Assignment
Reproduce the complete set of records, exactly as they appear.

-- Stored data follows --

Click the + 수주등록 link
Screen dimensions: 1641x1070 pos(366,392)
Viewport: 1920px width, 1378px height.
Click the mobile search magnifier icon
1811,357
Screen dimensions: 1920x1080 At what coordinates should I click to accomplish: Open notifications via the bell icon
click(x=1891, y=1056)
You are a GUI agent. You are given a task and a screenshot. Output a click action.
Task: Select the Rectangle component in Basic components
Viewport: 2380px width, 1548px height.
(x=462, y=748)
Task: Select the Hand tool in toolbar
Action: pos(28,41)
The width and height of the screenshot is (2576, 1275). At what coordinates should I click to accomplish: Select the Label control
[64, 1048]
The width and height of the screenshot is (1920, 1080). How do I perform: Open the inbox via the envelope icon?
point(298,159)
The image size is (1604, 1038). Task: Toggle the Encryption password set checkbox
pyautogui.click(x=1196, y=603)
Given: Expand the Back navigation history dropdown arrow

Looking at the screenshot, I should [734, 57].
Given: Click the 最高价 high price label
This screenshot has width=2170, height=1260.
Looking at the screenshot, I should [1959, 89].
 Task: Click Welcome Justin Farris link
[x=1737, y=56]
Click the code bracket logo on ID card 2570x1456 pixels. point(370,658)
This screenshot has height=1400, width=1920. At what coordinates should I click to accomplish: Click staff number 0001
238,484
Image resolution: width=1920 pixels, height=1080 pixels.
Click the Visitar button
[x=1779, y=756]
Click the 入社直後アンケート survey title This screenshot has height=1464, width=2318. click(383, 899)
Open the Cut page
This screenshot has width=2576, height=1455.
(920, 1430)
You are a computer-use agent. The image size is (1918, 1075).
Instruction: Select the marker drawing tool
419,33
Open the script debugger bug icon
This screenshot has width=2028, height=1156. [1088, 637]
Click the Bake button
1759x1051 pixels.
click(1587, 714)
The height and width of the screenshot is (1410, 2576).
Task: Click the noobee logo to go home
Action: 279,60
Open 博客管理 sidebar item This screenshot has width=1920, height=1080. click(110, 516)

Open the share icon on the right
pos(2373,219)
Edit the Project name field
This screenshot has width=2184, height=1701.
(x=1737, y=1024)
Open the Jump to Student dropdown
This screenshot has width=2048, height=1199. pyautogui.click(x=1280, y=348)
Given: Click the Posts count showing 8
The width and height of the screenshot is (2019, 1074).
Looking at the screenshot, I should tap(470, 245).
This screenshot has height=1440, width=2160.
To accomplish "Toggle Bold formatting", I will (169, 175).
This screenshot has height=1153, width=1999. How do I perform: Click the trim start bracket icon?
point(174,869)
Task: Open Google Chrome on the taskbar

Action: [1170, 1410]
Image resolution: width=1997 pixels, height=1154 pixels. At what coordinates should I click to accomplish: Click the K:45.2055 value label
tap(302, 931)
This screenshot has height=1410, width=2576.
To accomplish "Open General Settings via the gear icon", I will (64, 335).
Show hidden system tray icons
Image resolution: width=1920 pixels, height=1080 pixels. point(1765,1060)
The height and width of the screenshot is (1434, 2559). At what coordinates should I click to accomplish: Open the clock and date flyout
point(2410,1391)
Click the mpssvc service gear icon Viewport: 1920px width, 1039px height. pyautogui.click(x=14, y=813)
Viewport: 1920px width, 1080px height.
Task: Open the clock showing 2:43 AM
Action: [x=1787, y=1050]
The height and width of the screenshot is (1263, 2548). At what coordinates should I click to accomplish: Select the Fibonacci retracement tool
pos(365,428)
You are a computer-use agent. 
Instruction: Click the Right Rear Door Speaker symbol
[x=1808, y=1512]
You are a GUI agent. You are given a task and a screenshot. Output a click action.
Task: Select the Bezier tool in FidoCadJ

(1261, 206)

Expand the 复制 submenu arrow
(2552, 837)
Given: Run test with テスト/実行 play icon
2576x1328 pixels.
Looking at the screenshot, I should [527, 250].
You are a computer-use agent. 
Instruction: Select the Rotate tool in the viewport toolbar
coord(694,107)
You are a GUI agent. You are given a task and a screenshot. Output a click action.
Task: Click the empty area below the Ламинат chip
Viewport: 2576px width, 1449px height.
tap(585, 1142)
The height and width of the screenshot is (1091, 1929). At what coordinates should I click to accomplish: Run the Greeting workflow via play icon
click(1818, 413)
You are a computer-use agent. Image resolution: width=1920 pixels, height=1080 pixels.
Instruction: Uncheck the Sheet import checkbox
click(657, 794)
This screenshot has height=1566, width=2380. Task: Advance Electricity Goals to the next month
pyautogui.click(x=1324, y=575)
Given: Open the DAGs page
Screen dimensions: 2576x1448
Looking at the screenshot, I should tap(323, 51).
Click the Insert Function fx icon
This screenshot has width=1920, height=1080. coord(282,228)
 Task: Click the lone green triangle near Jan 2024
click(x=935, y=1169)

-- Stored data concluded --

Exercise output
Click the + 수주등록 link
Screen dimensions: 1641x1070 pos(366,392)
Viewport: 1920px width, 1378px height.
Click the mobile search magnifier icon
1811,357
Screen dimensions: 1920x1080 At what coordinates should I click to accomplish: Open notifications via the bell icon
click(x=1891, y=1056)
You are a GUI agent. You are given a task and a screenshot. Output a click action.
Task: Select the Rectangle component in Basic components
Viewport: 2380px width, 1548px height.
(x=462, y=748)
Task: Select the Hand tool in toolbar
Action: pos(28,41)
The width and height of the screenshot is (2576, 1275). At what coordinates should I click to accomplish: Select the Label control
[64, 1048]
The width and height of the screenshot is (1920, 1080). How do I perform: Open the inbox via the envelope icon?
point(298,159)
The image size is (1604, 1038). Task: Toggle the Encryption password set checkbox
pyautogui.click(x=1196, y=603)
Given: Expand the Back navigation history dropdown arrow

Looking at the screenshot, I should [734, 57].
Given: Click the 最高价 high price label
This screenshot has width=2170, height=1260.
Looking at the screenshot, I should [1959, 89].
 Task: Click Welcome Justin Farris link
[x=1737, y=56]
Click the code bracket logo on ID card 2570x1456 pixels. point(370,658)
This screenshot has height=1400, width=1920. At what coordinates should I click to accomplish: Click staff number 0001
238,484
Image resolution: width=1920 pixels, height=1080 pixels.
Click the Visitar button
[x=1779, y=756]
Click the 入社直後アンケート survey title This screenshot has height=1464, width=2318. click(383, 899)
Open the Cut page
This screenshot has width=2576, height=1455.
(920, 1430)
You are a computer-use agent. The image size is (1918, 1075).
Instruction: Select the marker drawing tool
419,33
Open the script debugger bug icon
This screenshot has width=2028, height=1156. [1088, 637]
Click the Bake button
1759x1051 pixels.
click(1587, 714)
The height and width of the screenshot is (1410, 2576).
Task: Click the noobee logo to go home
Action: 279,60
Open 博客管理 sidebar item This screenshot has width=1920, height=1080. click(110, 516)

Open the share icon on the right
pos(2373,219)
Edit the Project name field
This screenshot has width=2184, height=1701.
(x=1737, y=1024)
Open the Jump to Student dropdown
This screenshot has width=2048, height=1199. pyautogui.click(x=1280, y=348)
Given: Click the Posts count showing 8
The width and height of the screenshot is (2019, 1074).
Looking at the screenshot, I should tap(470, 245).
This screenshot has height=1440, width=2160.
To accomplish "Toggle Bold formatting", I will (169, 175).
This screenshot has height=1153, width=1999. How do I perform: Click the trim start bracket icon?
point(174,869)
Task: Open Google Chrome on the taskbar

Action: [1170, 1410]
Image resolution: width=1997 pixels, height=1154 pixels. At what coordinates should I click to accomplish: Click the K:45.2055 value label
tap(302, 931)
This screenshot has height=1410, width=2576.
To accomplish "Open General Settings via the gear icon", I will (64, 335).
Show hidden system tray icons
Image resolution: width=1920 pixels, height=1080 pixels. point(1765,1060)
The height and width of the screenshot is (1434, 2559). At what coordinates should I click to accomplish: Open the clock and date flyout
point(2410,1391)
Click the mpssvc service gear icon Viewport: 1920px width, 1039px height. pyautogui.click(x=14, y=813)
Viewport: 1920px width, 1080px height.
Task: Open the clock showing 2:43 AM
Action: [x=1787, y=1050]
The height and width of the screenshot is (1263, 2548). At what coordinates should I click to accomplish: Select the Fibonacci retracement tool
pos(365,428)
You are a computer-use agent. 
Instruction: Click the Right Rear Door Speaker symbol
[x=1808, y=1512]
You are a GUI agent. You are given a task and a screenshot. Output a click action.
Task: Select the Bezier tool in FidoCadJ

(1261, 206)

Expand the 复制 submenu arrow
(2552, 837)
Given: Run test with テスト/実行 play icon
2576x1328 pixels.
Looking at the screenshot, I should [527, 250].
You are a computer-use agent. 
Instruction: Select the Rotate tool in the viewport toolbar
coord(694,107)
You are a GUI agent. You are given a task and a screenshot. Output a click action.
Task: Click the empty area below the Ламинат chip
Viewport: 2576px width, 1449px height.
tap(585, 1142)
The height and width of the screenshot is (1091, 1929). At what coordinates should I click to accomplish: Run the Greeting workflow via play icon
click(1818, 413)
You are a computer-use agent. Image resolution: width=1920 pixels, height=1080 pixels.
Instruction: Uncheck the Sheet import checkbox
click(657, 794)
This screenshot has height=1566, width=2380. Task: Advance Electricity Goals to the next month
pyautogui.click(x=1324, y=575)
Given: Open the DAGs page
Screen dimensions: 2576x1448
Looking at the screenshot, I should tap(323, 51).
Click the Insert Function fx icon
This screenshot has width=1920, height=1080. coord(282,228)
 Task: Click the lone green triangle near Jan 2024
click(x=935, y=1169)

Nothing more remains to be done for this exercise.